* Given passage
# # # # #

Quarry operators need to buy breakers on performance, not initial cost.
Improving service life is an on-going target for Indeco. "We are actively working to increase the wear life of tools and the bushings," said Vitulano. "It is especially important for customers to offer assistance on this level and try to prolong the time between maintenance." Similarly all three new breakers from Atlas Copco are equipped with the PowerAdapt system, which shuts down the unit if oil pressure is too high. This is useful when breakers are used on different carrier units, when they can be hydraulically overloaded if the carrier's oil pressure is set too high. The system also eliminates the use of conventional pressure relief valves, which continuously drain oil into the tank and waste energy.
Performance not cost
"We concentrate on lifetime costs by developing a quality product," said Treger. "Too many quarry operators are looking to buy on cost and not on performance.

# # # # #

Pixel coordinate grounding data
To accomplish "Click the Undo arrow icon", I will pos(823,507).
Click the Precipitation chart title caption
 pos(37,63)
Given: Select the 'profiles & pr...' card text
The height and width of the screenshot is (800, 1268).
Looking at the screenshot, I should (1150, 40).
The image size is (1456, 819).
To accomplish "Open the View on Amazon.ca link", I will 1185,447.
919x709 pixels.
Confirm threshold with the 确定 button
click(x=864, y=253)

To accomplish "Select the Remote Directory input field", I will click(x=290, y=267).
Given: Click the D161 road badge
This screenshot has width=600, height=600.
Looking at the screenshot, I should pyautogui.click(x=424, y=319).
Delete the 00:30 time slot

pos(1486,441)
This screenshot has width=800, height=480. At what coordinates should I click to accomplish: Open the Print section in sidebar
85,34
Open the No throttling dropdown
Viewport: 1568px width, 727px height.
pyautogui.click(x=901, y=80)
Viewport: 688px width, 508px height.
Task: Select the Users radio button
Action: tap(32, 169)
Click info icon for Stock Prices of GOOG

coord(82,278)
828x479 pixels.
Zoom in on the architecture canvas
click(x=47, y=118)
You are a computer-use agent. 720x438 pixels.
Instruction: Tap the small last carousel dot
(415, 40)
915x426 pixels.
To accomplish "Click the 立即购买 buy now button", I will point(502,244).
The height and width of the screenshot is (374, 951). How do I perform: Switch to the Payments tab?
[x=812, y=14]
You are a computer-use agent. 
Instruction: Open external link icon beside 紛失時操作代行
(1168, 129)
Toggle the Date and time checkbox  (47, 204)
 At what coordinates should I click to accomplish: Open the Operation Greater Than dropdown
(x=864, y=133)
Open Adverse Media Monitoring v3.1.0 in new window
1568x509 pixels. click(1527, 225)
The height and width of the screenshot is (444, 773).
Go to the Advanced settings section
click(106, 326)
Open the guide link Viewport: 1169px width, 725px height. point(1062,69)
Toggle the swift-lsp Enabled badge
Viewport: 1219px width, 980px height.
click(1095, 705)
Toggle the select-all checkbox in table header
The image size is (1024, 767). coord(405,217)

# # # # #

* List of tasks
(a) Rewrite the article on hydraulic breakers from "Improving service life" to "not on performance.", replacing "quarry operators" with "mine operators".
(b) Continue the article on hydraulic breakers for quarries from its last sentence.
These records have no connection to the article on hydraulic breakers.

* Task responses
(a)
Improving service life is an on-going target for Indeco. "We are actively working to increase the wear life of tools and the bushings," said Vitulano. "It is especially important for customers to offer assistance on this level and try to prolong the time between maintenance." Similarly all three new breakers from Atlas Copco are equipped with the PowerAdapt system, which shuts down the unit if oil pressure is too high. This is useful when breakers are used on different carrier units, when they can be hydraulically overloaded if the carrier's oil pressure is set too high. The system also eliminates the use of conventional pressure relief valves, which continuously drain oil into the tank and waste energy.
Performance not cost
"We concentrate on lifetime costs by developing a quality product," said Treger. "Too many mine operators are looking to buy on cost and not on performance.

(b)
"The market has been flattened by Asian manufacturers who are mostly offering copies of breaker designs from the 1980s. When you go to exhibitions it may seem that there are hundreds of breaker manufacturers but really they are all brands.
More and more of these manufacturers are effectively reducing manufacturing costs but the after sales back up is often poor.
"The difference between modern designs and those from up to 30 years ago is quite significant. The average efficiency of a 1980s breaker was 40 to 50%, where as modern designs can achieve 60 to 80%. The materials have also improved - there have been considerable advances in steel, particularly with high alloy steel." Treger adds that there has been considerable investment in research and development in that time too. In the 1980s most of the components were external, whereas today's designs are slimmer and give the operator a better view.
Atlas Copco's development process that created power adapt has also focused on energy recovery and noise. "Noise levels have also reduced - there is no metal to metal contact in newer breakers, which minimises maintenance as well as sound levels, and the power cell is now isolated from the guide system," explained Treger.
Some of these developments will be vital in meeting European standards on outdoor noise and it is here where Treger believes the latest breakers will outperform copied designs. "We now need market surveillance to ensure we are competing on a level playing field."
While it is clear the next generation of breakers will not be competing on weight but will deliver more when it comes to power, the other changes are likely to come in how breakers are used on site.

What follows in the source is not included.